Kate is an interdisciplinary feminist cultural studies researcher of modern Italy, working across and between literature, theatre, opera and film from the late nineteenth- and the early twentieth-centuries. She studies actual and imagined women performers, (screen)writers, readers, spectators, through close reading and analysis of their texts, including archival materials, such as journals, newspaper cuttings, letters, and diaries, and draws on a range of studies and theoretical frameworks in literature, film, media, theatre, and opera (e.g., new historicism, and feminist literary and media theory) to interpret her findings. Kate has published widely in journals such as Italian Studies, The Italianist, MAI: Feminism and Visual Culture, Romance Studies, and Rethinking History.

Her current project, Before the Credits: Feminist Genealogies and the Making of Italian Women Film Pioneers, 1914-22, argues for a re-evaluation of the origins of early Italian feminist film culture through an intergenerational lens. Drawing on a feminist media archeological approach (archival material evidence in film and women's journals, as well as accounts of stars and evidence in life writings), she shows how the cohort of women writers and performers working across and between media from the 1880s onwards reveal networks of female solidarity, symbolic motherhood, and creative legitimation.

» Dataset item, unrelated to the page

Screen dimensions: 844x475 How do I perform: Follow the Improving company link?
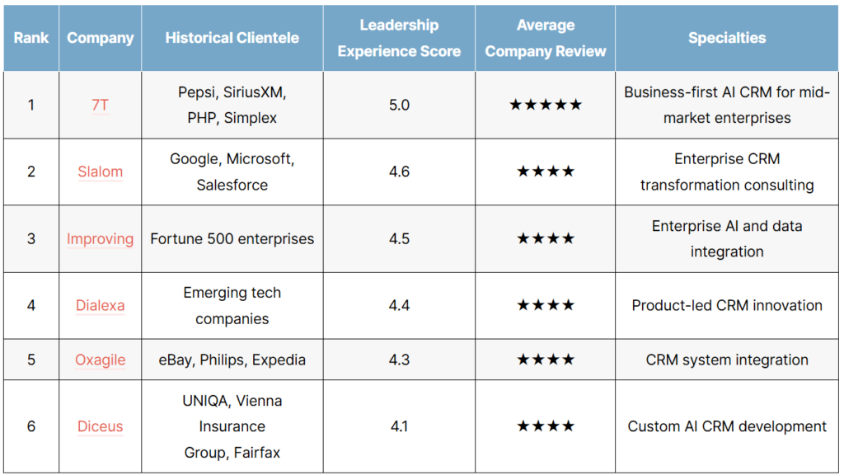(100, 238)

Kate's books and edited volumes include Gender, Writing, Spectatorships: Evenings at the Theatre, Opera and Silent Screen in Late Nineteeth Century Italy and Beyond (Routledge, 2022), Matilde Serao: International Profile, Reception, and Networks (Classiques Garnier, 2022, co-edited), Italian Women Writers: Gender and Everyday Life in Fiction and Journalism, 1870-1910 (University of Toronto Press, 2014), Women and Gender in Post-Unification Italy (Peter Lang, 2013, co-edited), and special issues (co-edited) of Italian Studies on The Diva in Modern Italian Culture and Rethinking Neera for The Italianist (2015 and 2010 respectively).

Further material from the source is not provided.